WHAT THIS TASK INVOLVES: In the records below, find the line containing "Click the Learn more banner link" and the line containing "1338x645 pixels. Task: Click"; please repeat exactly the lines from one to the other, both included, and nothing more.

DATA UNDER STUDY:
# # # # #

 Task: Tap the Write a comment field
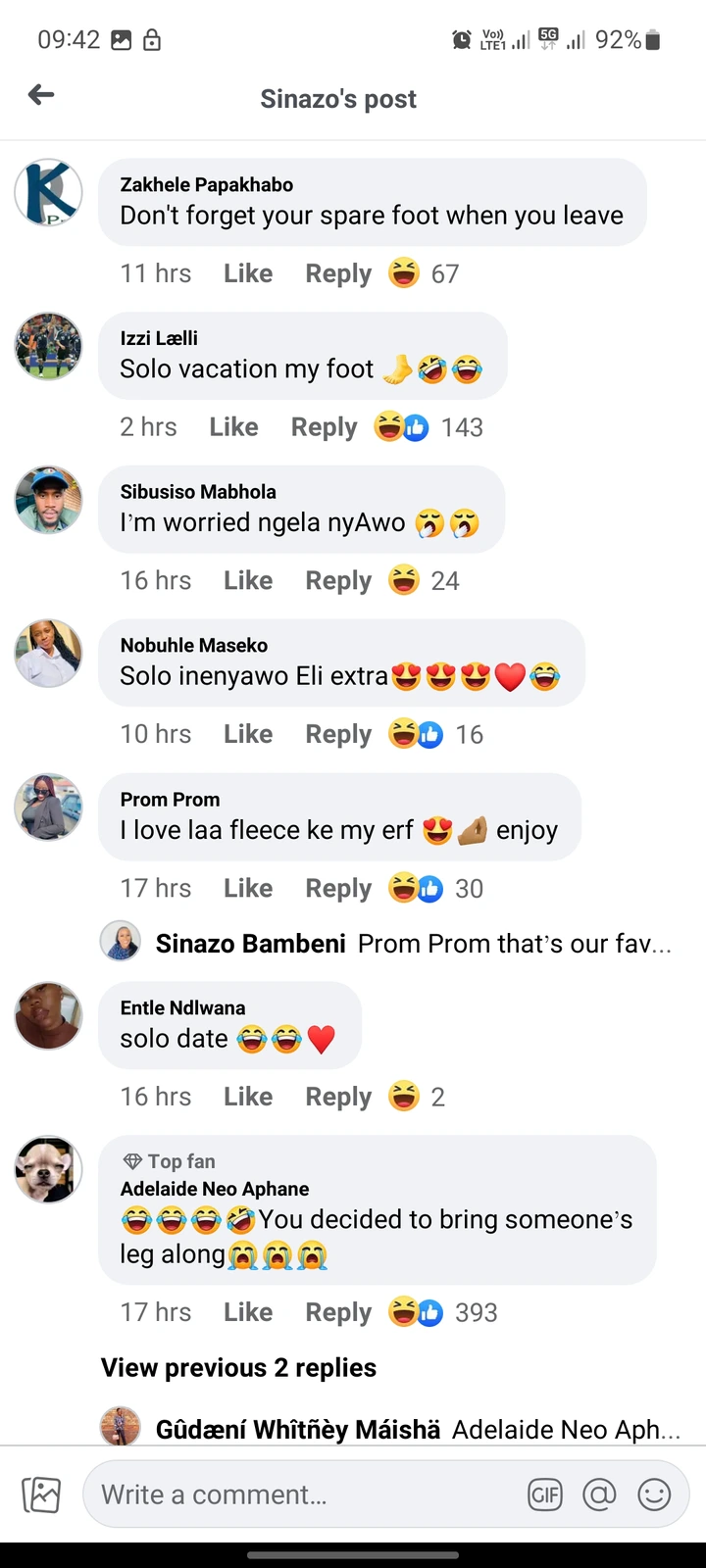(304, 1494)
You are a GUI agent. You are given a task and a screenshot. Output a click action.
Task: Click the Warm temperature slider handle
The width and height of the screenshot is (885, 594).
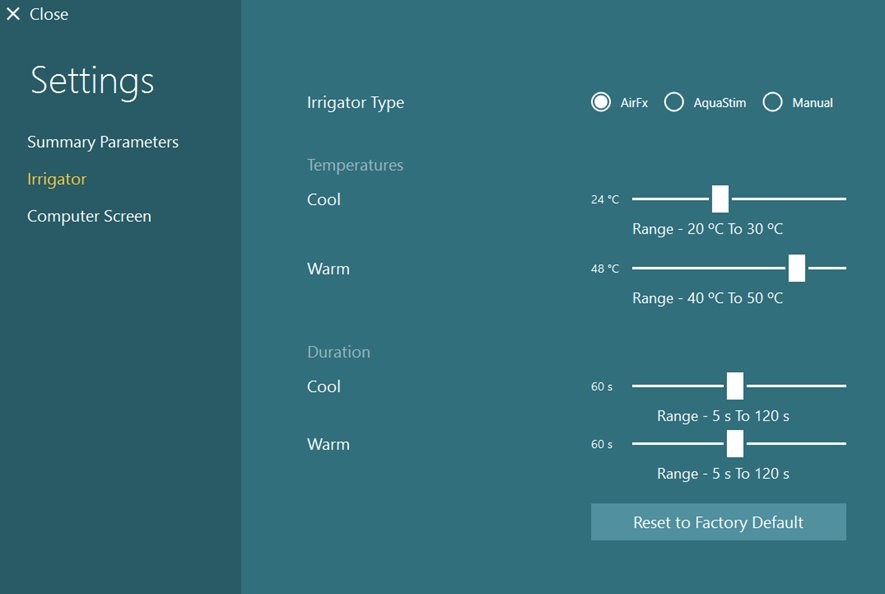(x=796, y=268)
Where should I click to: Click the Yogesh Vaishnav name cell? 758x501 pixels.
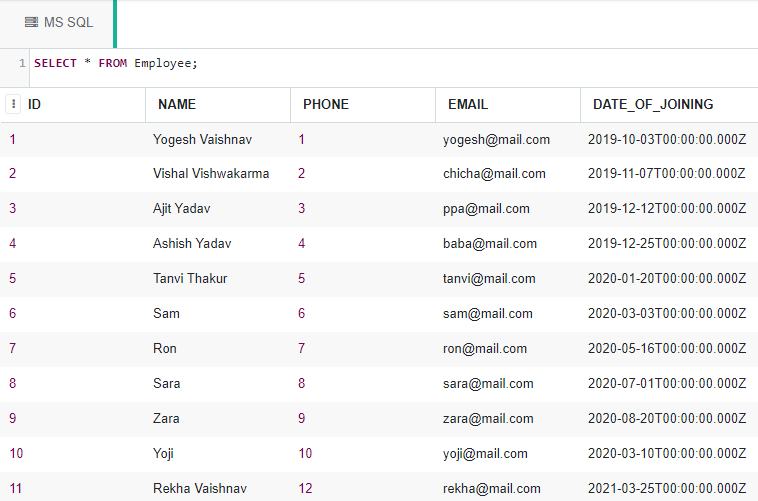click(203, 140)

# # # # #

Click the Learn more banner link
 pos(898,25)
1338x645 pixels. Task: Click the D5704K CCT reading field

# # # # #

RESPONSE AREA:
Click the Learn more banner link
 pos(898,25)
1338x645 pixels. Task: Click the D5704K CCT reading field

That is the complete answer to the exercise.